Rhode Island Passes Renewable Energy Law

Posted November 14th, 2011 by SRECTrade.

The Ocean State took a step forward in promoting solar energy recently as Rhode Island Governor Lincoln D. Chafee signed §723 Sub A into law on June 29, 2011 to encourage the generation and use of renewable energy in the state.

The legislation requires at least 40 MWs worth of distributed generation projects in the small New England state by the end of 2014. The contracting shall be spread over 4 years based on annual targets set by the Board. Though the specific rules are still being sorted out, the program should proceed quickly as the first 5 MW are due to be contracted by the end of this year.

(1) By Dec 30, 2011, minimum 5 MW;
(2) By Dec 30, 2012, minimum aggregate of 20 MW;
(3) By Dec 30, 2013, minimum aggregate of 30 MW;
(4) By Dec 30, 2014, minimum aggregate of 40 MW.

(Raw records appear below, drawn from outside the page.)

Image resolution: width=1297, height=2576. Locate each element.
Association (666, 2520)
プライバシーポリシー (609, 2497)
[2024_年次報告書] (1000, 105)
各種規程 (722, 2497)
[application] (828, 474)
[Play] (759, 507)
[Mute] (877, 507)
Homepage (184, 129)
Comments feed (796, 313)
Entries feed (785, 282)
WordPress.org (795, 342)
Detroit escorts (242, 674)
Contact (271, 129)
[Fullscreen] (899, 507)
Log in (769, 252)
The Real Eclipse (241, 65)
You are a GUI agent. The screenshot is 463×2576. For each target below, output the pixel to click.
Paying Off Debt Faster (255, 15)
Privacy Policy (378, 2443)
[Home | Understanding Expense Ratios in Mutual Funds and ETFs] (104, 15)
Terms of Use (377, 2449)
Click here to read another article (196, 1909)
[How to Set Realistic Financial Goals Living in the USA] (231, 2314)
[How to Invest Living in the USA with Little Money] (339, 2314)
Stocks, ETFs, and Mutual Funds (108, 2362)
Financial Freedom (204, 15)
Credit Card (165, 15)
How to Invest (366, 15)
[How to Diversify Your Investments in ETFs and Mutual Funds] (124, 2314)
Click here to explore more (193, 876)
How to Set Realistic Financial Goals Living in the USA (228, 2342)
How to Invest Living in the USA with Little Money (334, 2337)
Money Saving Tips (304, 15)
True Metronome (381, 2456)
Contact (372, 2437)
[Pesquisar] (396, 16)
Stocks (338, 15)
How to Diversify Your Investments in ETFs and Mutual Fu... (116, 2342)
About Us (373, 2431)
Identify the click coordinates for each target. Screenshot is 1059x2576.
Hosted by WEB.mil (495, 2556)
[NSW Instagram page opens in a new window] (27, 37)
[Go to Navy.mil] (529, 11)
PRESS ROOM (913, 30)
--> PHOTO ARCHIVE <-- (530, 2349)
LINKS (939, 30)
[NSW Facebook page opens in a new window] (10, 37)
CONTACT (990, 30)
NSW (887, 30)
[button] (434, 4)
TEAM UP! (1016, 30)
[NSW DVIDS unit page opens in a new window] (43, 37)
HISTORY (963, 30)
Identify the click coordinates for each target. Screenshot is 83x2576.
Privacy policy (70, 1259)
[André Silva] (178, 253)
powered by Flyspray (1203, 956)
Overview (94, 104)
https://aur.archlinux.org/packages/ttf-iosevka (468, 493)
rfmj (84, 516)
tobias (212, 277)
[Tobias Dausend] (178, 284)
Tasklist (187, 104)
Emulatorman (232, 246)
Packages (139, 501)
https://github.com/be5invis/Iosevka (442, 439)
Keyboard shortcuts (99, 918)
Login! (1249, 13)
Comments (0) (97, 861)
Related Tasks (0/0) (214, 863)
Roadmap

The Board will recommend to the Commission the standard contract ceiling price by October 15 each year and it will be announced by December 15. The ceiling price for each technology should allow a private owner to receive a reasonable rate of return, based on recent reported and forecast information on the cost of capital and the cost of generation equipment. The reasonable rate of return shall include applicable state or federal incentives including but not limited to tax incentives.

This program represents the first statewide Feed-In Tariff law passed in the U.S. The implementation will be a key factor in how this program will ultimately impact the state. A target of 40 MW over 4 years is not very large, especially considering that a single wind turbine can be larger than 5 MW. All it would take is eight 5MW wind turbines (not wind farms; individual turbines!). Therefore, if Rhode Island has any ambition of developing a lasting industry, it is important that the program is designed in a way that provides access to a diverse group of participants rather than a few “winners” selected by the state and the utility companies.

To that effect, the legislation mandates that by Dec 31, 2012, there shall be at least 4 technology classes and of which, 2 shall be for solar generation technologies. A standard contract term is for 15 years. Besides distributed generation facilities having to be located within the Utility Company’s load zone, small projects shall have a nameplate capacity no larger than 500 kw for solar, 1.5 MW for wind and no more than 1 MW for other renewable energy. Large distributed generation projects may not exceed 5 MW and a project developer will not be allowed to segment a project into smaller sized projects in order to fall under the “small” definition. As long as electric distribution companies fulfill the required technology classes, they are free to mix and match small and large projects to achieve their goals.

Each electric distribution company shall conduct at least 3 standard contract enrollments during each program year except for 2011 where only 1 is required. During the two week enrollment period, the electric distribution company is required to receive standard short-form applications requesting standard contracts for distributed generation energy projects. Contracts for small distributed generation projects are awarded on a first-come first-serve basis. Contracts for large distributed generation projects will be awarded based on the lowest proposed prices received. Eligible systems that are net-metered may apply to sell excess output.